Among the industrial prisoners charged with crimes against humanity were 24 managers of IG Farben, an organization without whom, according to U.S. Chief Prosecutor General Telford Taylor, the Second World War would not have been possible.
In 1925, IG Farben, Interessengemeinschaft Farben, (Association of Common Interests), became a powerful cartel of German chemical and pharmaceutical companies such as Bayer (the aspirin manufacturer), BASF, AGFA, and Hoechst (now known as Aventis).
By 1933, the IG Farben group had become the largest chemical and pharmaceutical corporation in the world. And even today, although it doesn't use the name IG Farben, its companies remain the most powerful transnationals on the planet in pharmaceuticals, chemicals, and agro-chemicals.
The cartel, later known as the Devil's Chemists, used unwilling inmates of the concentration camps as slave laborers and as guinea pigs to test chemicals, pharmaceuticals, and vaccines. Tens of thousands died, and those who became too ill to be of any use were murdered in the gas chambers.
IG Farben worked closely with the Nazi regime and with the SS and was perhaps the most important dynamic in driving the Nazi war machine, donating some 80 million Reichsmarks in return for chemical, pharmaceutical, and petrochemical industries seized from occupied countries.

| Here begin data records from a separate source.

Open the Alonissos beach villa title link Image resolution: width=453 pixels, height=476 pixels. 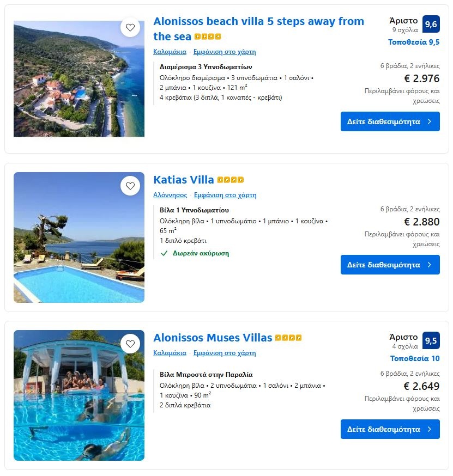[x=258, y=22]
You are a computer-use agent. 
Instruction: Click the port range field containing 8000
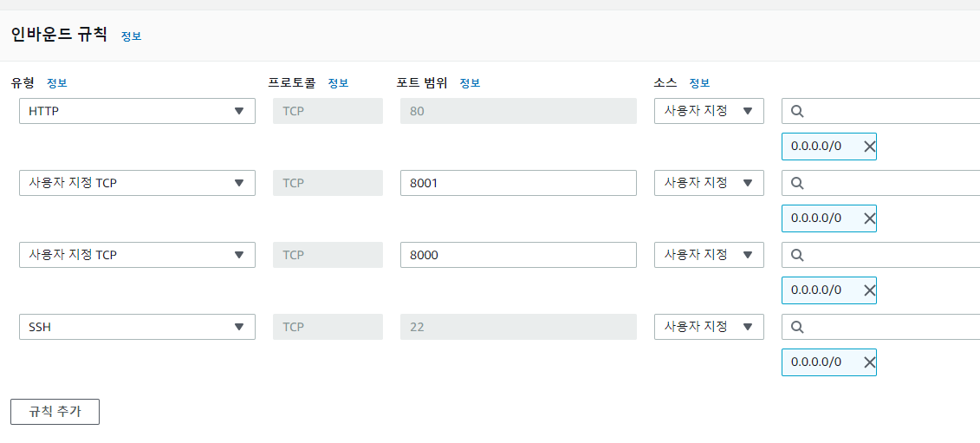pos(517,255)
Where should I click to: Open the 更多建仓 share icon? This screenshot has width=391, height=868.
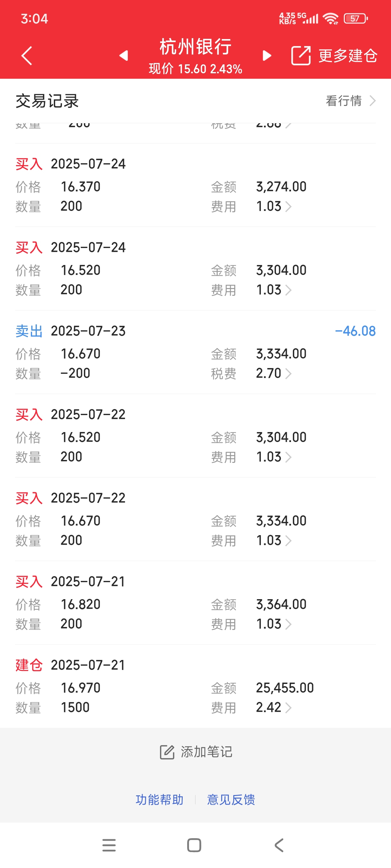(x=301, y=56)
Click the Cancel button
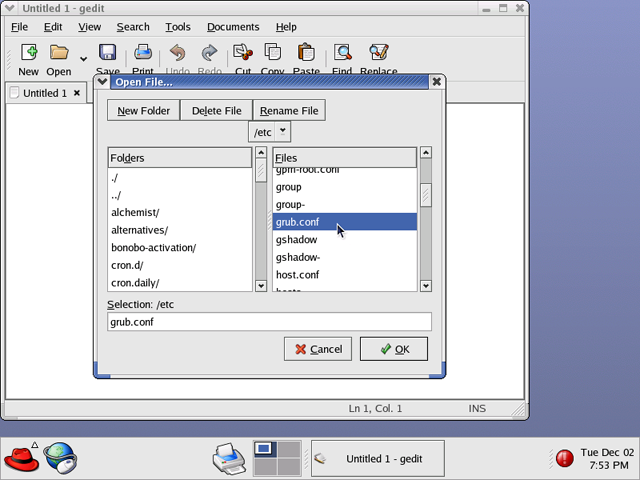The image size is (640, 480). (317, 349)
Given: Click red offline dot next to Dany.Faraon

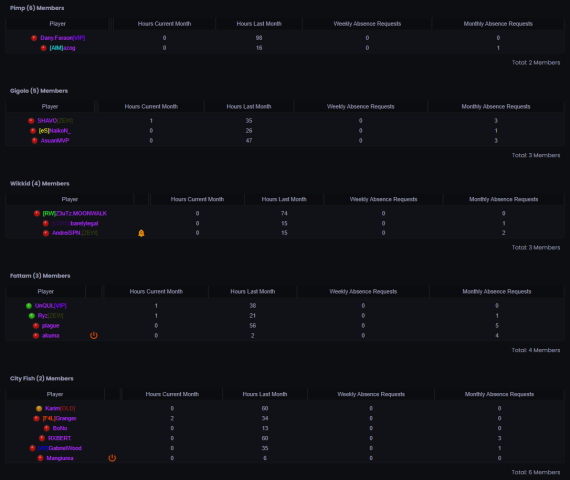Looking at the screenshot, I should click(x=34, y=38).
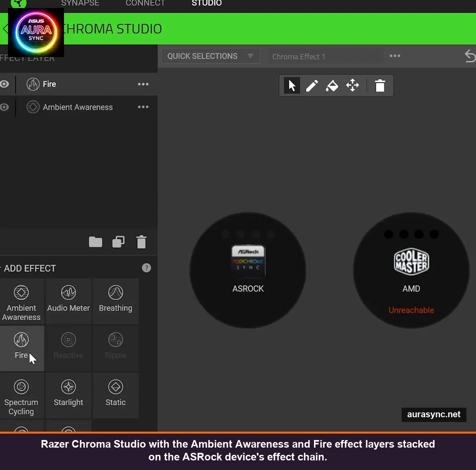Open the Fire layer options menu
The width and height of the screenshot is (476, 470).
pos(143,84)
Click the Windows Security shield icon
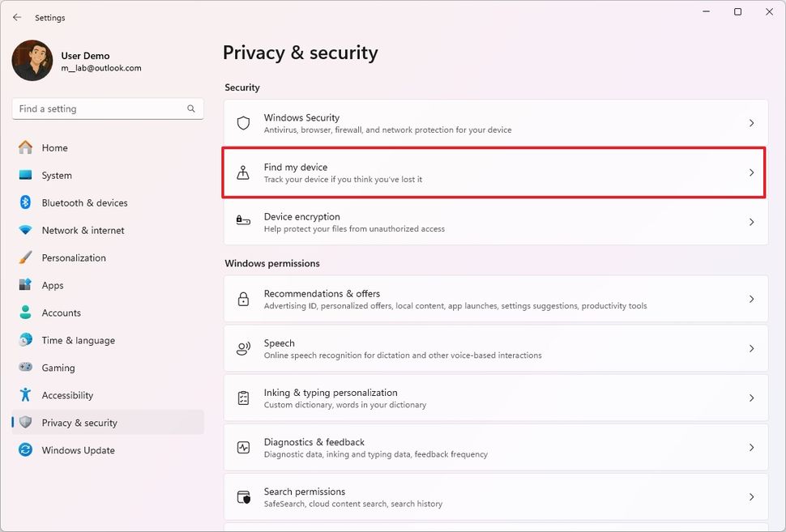 243,122
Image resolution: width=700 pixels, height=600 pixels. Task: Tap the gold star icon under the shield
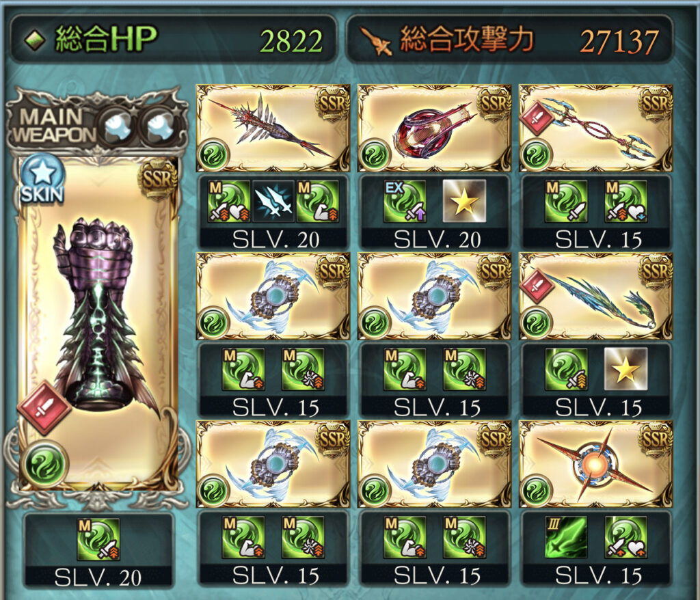(x=464, y=202)
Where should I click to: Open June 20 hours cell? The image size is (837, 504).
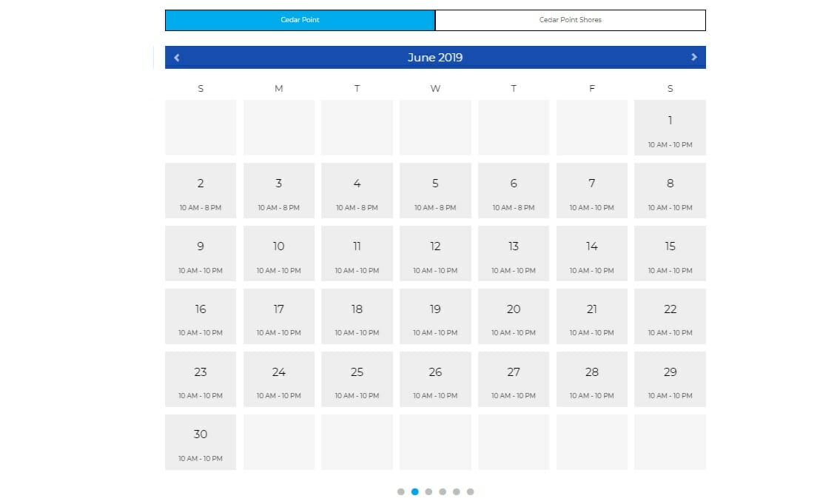[514, 317]
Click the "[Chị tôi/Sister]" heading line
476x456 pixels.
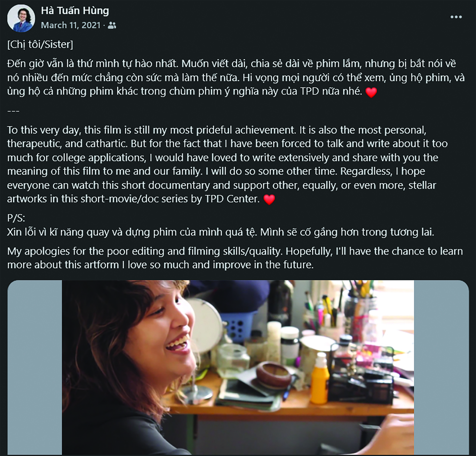pos(40,44)
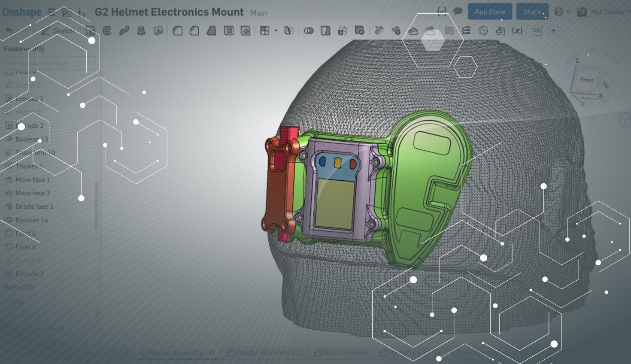
Task: Select Move face 2 feature
Action: click(x=33, y=193)
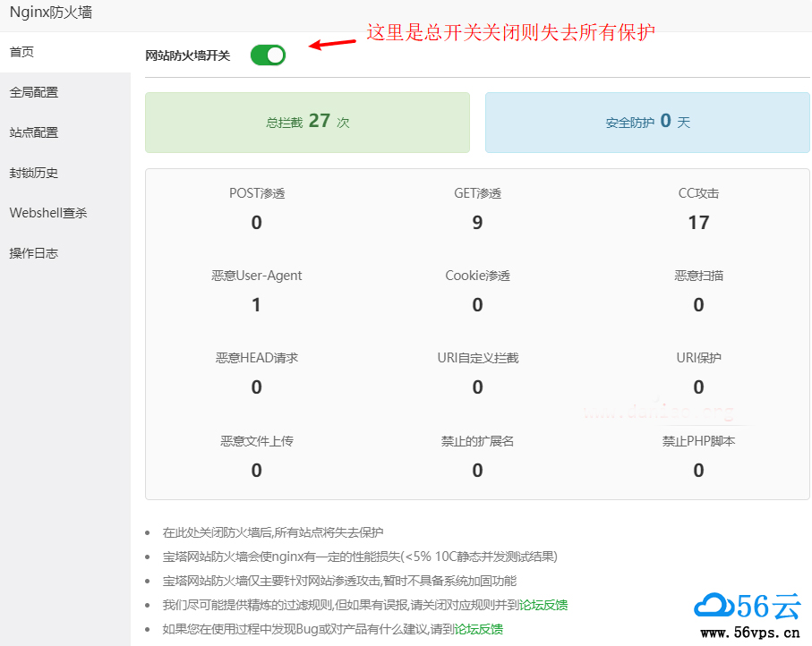Toggle the 网站防火墙开关 switch

pos(268,55)
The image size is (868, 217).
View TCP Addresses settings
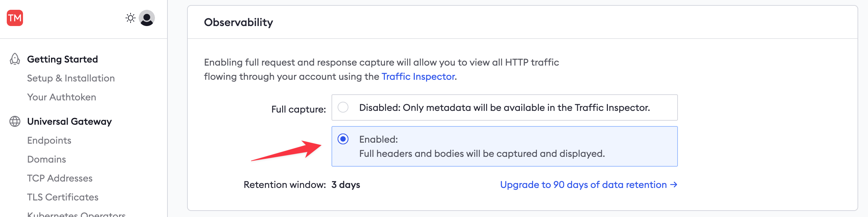60,178
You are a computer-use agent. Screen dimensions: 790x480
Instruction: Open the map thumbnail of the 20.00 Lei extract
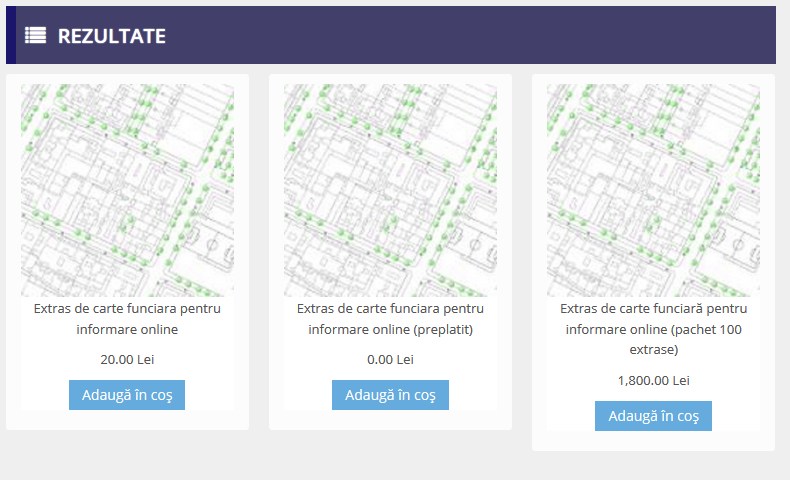[127, 190]
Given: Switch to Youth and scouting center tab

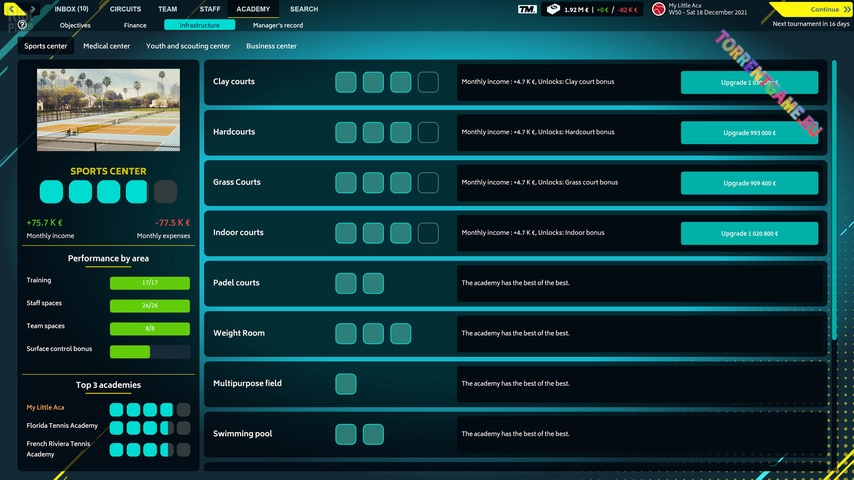Looking at the screenshot, I should point(188,46).
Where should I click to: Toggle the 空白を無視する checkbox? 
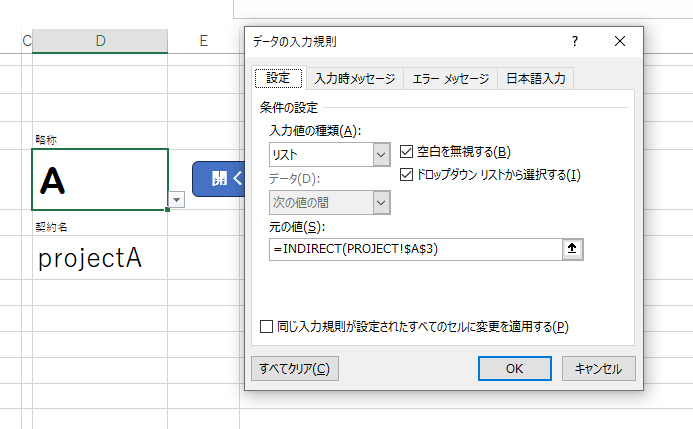pos(406,152)
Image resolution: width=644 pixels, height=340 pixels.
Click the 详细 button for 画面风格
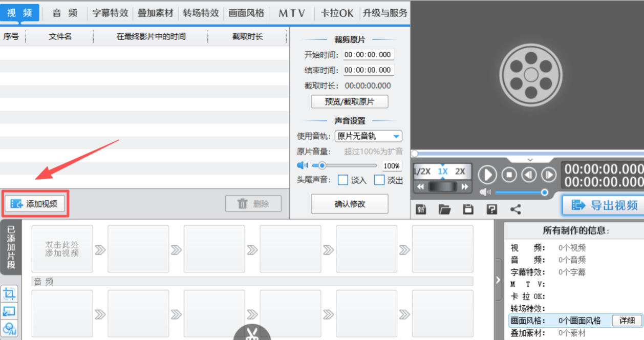pos(628,320)
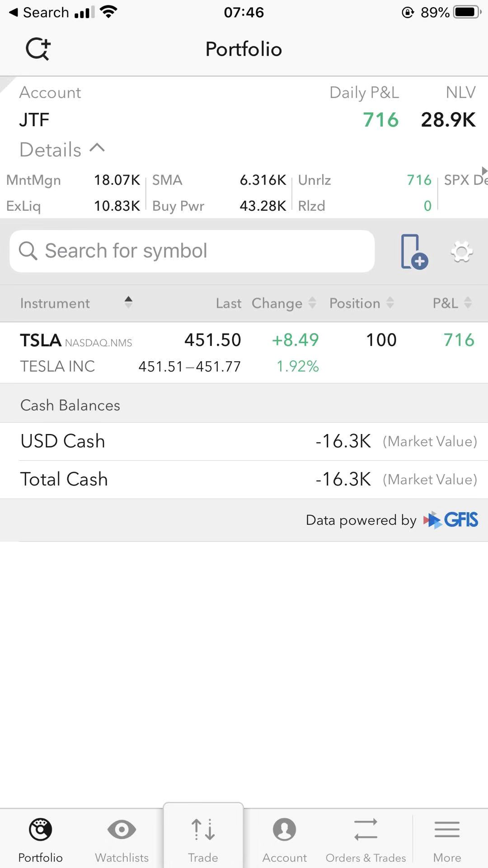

Yet they could not have gotten to a position of such power without huge investment from John D. Rockefeller and his Standard Oil Company. Together with Rockefeller they set up a company called Standard IG Farben.
Although he knew it would be used for war purposes, Rockefeller was able to organize a shipment of 500 tons of tetraethyl lead to IG Farben in 1938 which the Luftwaffe needed for aviation fuel. Amazingly, a year later, with war about to break out, he supplied them with up to $20 million of tetraethyl lead, which directly enabled Hitler to start the War by attacking Poland and France.
Even as late as 1942, Rockefeller supplied the Nazis with oil diverted through Switzerland and refueled German submarines in the Channel Islands.
When charged under the "Trading With The Enemy" Act, Rockefeller got away with a "slap on the wrist" ($5,000 fine) when President Roosevelt abruptly halted the investigation at the behest of the War Department. (The unpatriotic Rockefeller had threatened to stop supplying the U.S. with crucial supplies of war-time oil.)
IG Farben went on to build the largest industrial complex in Europe at Auschwitz to manufacture chemicals and explosives for the German war effort.
The venture was financed by Deutsche Bank to the tune of almost one billion Reichsmarks. This complex, known as IG Auschwitz, covered some 24-square kilometers, including the Auschwitz concentration camp from which it drew on a huge pool of slave labor. IG Farben directors were instrumental in turning this huge complex into the largest extermination camp in human history.
On a number of occasions, when orders were given by the Allies to bomb the complex, Rockefeller used his influence through John J. McCloy, Assistant Secretary of War -- a former legal counselor to IG Farben -- to cancel the bombing raids, much to the chagrin of some of the Allied commanders.
Furthermore, not one bomb fell on IG Farben's Headquarters back in Germany, at Frankfurt. Astounding, at a time when German industrial cities were widely bombed and pulverized, including Frankfurt itself.
At the Nuremberg Trials, 24 of the IG Farben directors and other industrialists were charged with genocide, slavery, and other crimes against humanity.